Picking the language
As we noted above, there are many different programming languages. The programming language is what decides the rules and structure (syntax) of your program. Deciding which language to learn can be challenging by itself. Creating a program with many features and functions often requires you to be fairly proficient in one or more programming languages.
That being said, basic understanding of the concepts of pretty much any programming language helps get you started. Our listing of programming languages includes examples of the various types of software each language can create. Here are a few of our recommendations.
Computer Hope recommendations
Deciding on your programming language depends on what type of program or script you want to create. For example, Java and Visual Basic are both popular because both are a good way to learn programming fundamentals fairly easily. Other popular languages include C, C++, and C#, which create games, applications, drivers, operating systems, and many of the software programs.

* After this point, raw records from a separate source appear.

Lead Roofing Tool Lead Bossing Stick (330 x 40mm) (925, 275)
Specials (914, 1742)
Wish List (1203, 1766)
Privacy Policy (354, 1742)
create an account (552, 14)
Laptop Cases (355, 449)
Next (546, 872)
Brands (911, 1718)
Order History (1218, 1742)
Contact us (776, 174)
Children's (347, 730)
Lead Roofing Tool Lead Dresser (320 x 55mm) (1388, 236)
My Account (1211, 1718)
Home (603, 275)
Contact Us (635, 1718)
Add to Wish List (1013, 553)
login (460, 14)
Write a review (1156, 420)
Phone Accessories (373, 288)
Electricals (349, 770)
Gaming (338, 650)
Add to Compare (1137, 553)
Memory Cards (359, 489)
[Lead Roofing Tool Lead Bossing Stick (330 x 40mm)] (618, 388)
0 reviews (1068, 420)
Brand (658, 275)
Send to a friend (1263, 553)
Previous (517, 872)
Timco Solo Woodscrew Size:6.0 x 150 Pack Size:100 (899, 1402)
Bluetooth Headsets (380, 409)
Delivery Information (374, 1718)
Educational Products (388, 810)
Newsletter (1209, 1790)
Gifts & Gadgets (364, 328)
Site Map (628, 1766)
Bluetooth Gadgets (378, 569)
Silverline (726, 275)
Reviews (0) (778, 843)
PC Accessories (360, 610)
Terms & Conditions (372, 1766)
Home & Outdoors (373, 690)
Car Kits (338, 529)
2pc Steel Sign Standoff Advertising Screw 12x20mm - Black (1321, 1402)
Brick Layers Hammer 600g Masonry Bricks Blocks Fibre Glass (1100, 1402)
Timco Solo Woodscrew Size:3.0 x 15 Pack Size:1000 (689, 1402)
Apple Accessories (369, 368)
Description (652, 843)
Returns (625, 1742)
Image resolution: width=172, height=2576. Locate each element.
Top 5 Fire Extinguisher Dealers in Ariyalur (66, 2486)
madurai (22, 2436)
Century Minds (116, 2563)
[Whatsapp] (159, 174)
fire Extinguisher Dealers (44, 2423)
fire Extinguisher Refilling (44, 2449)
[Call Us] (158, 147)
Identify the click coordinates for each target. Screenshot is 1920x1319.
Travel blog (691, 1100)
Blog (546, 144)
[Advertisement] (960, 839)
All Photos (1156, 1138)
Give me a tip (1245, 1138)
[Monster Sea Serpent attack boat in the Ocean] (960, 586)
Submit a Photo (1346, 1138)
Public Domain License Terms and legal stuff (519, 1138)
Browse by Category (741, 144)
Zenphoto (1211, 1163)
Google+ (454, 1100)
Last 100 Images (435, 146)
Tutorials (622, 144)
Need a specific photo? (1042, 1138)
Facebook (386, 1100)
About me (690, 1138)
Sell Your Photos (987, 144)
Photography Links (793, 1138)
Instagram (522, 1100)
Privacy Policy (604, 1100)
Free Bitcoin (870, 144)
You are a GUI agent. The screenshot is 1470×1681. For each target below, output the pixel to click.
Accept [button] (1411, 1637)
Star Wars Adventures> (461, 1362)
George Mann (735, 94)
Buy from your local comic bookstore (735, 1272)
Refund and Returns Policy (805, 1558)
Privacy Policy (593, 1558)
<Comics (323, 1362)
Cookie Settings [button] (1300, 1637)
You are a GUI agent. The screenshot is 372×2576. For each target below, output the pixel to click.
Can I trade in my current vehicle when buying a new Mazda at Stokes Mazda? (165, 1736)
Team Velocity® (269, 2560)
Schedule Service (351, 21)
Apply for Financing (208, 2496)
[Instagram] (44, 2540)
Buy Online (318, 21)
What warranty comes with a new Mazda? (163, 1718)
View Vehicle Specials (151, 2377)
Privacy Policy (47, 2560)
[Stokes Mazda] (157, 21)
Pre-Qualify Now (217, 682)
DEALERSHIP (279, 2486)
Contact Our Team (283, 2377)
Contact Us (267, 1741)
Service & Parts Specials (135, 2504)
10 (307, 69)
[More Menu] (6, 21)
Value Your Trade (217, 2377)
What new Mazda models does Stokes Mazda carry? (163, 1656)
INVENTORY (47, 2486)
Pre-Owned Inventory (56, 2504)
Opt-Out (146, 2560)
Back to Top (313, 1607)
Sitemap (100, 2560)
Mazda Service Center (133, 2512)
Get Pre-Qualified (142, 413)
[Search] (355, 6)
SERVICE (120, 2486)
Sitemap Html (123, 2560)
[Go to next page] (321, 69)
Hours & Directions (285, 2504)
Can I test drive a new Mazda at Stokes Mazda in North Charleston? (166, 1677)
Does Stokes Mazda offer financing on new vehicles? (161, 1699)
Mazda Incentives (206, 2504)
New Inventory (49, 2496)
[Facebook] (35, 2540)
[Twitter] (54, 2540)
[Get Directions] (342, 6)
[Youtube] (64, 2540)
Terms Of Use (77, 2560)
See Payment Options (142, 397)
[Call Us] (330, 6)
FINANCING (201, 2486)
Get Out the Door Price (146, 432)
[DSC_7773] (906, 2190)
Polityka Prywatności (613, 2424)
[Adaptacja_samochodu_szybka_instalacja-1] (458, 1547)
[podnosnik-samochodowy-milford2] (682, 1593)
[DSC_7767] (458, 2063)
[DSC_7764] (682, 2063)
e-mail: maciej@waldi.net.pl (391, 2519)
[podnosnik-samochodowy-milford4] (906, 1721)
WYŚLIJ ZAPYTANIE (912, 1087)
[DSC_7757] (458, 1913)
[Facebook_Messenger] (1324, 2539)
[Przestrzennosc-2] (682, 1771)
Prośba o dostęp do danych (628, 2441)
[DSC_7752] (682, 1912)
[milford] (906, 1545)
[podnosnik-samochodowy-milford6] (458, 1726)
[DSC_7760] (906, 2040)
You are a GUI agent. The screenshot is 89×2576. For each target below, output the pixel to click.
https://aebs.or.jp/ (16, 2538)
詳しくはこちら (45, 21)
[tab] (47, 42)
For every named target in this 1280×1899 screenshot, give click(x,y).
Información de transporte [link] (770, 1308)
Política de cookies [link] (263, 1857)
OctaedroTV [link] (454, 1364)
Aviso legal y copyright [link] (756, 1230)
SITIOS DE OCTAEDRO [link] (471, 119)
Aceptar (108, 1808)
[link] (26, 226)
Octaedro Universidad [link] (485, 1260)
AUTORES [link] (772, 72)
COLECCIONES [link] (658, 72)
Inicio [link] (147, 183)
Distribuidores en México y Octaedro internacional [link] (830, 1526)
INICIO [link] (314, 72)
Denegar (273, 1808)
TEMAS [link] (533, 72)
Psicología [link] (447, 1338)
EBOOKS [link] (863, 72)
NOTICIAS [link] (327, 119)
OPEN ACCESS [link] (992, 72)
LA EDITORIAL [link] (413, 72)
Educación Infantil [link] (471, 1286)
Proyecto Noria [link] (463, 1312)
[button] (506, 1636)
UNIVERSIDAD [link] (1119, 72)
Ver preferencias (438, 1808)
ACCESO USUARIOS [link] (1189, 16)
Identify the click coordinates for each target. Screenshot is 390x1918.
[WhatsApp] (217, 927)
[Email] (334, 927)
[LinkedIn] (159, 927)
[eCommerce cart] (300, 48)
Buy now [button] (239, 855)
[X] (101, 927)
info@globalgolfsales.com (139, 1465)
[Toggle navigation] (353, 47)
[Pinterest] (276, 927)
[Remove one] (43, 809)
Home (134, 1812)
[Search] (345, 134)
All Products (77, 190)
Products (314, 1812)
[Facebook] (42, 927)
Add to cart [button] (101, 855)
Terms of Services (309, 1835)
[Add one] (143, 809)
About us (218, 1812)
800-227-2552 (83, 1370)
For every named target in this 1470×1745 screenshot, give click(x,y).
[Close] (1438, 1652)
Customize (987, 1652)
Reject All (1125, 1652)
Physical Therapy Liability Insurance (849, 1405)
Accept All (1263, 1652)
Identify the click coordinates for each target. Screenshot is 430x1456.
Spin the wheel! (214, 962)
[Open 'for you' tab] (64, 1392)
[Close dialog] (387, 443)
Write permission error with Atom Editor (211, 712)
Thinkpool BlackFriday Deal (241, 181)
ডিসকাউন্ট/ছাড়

If you are interested in developing scripts and programs, like online forums, search engines, and services, Perl, PHP, and Python are all popular choices, in addition to HTML.
Deciding on an editor
An editor is any program that lets you write computer code. They range from simple, like a basic text editor, to advanced software, such as Adobe Dreamweaver, Eclipse, JDeveloper, or Microsoft Visual Studio. Fortunately, any program can be written in a text editor, which means you can get started for free. As you get more comfortable with a programming language, using a more advanced editor is recommended, as it can make coding and testing the code more efficient.
Computer Hope recommendations
For Windows users, we suggest an editor such as Notepad ++ because it is free and supports syntax highlighting. If you're on a Mac, you can use their free editor named TextEdit. Also, it's good to realize that visual programming languages, like Visual Basic, include the editor and compiler in the same tool used to create programs.
Most computer programming languages are high-level programming languages, meaning they are easy for you to understand, but impossible for a computer to understand. For the computer to "read" your program, it must be compiled or have an interpreter. Your choice of programming language is the deciding factor on whether or not you'll need a third-party program to compile or interpret it.
For example, Eclipse is an interpreter that takes a program written in Java and "translates" it into code understood by a computer. Other languages, like Perl, are interpreted, meaning they do not need to be compiled. These languages only require that they are installed on the computer or the server that is running the script.
Learning the language
After you have decided on a programming language, editor, and compiler, you are ready to program. For most users, the easiest way to start is with the famous "Hello World!" program. After you have run your program that prints "Hello World!" to the screen, the next step is to learn the language's syntax. To do so, you need to understand the following concepts:
- A statement is a single line of code.
- Understand how to declare variables.
- Create conditional statements (e.g., if, elsif, and else).
- Learn about data structures like a string, array, or hash.
- Perform loops (e.g., do, for, foreach, goto, and while).
- Learn about packaging common code into routines.
- Understand escape sequences.
- How to make comments or temporarily disable parts of the code.
- Learn more about algorithms.
- Understand regular expressions.
See our programming terms for a full list programming-related terms.
As you run into questions, an Internet search can answer most of them. Books written for your programming language or programming courses are great ways to develop your skills further.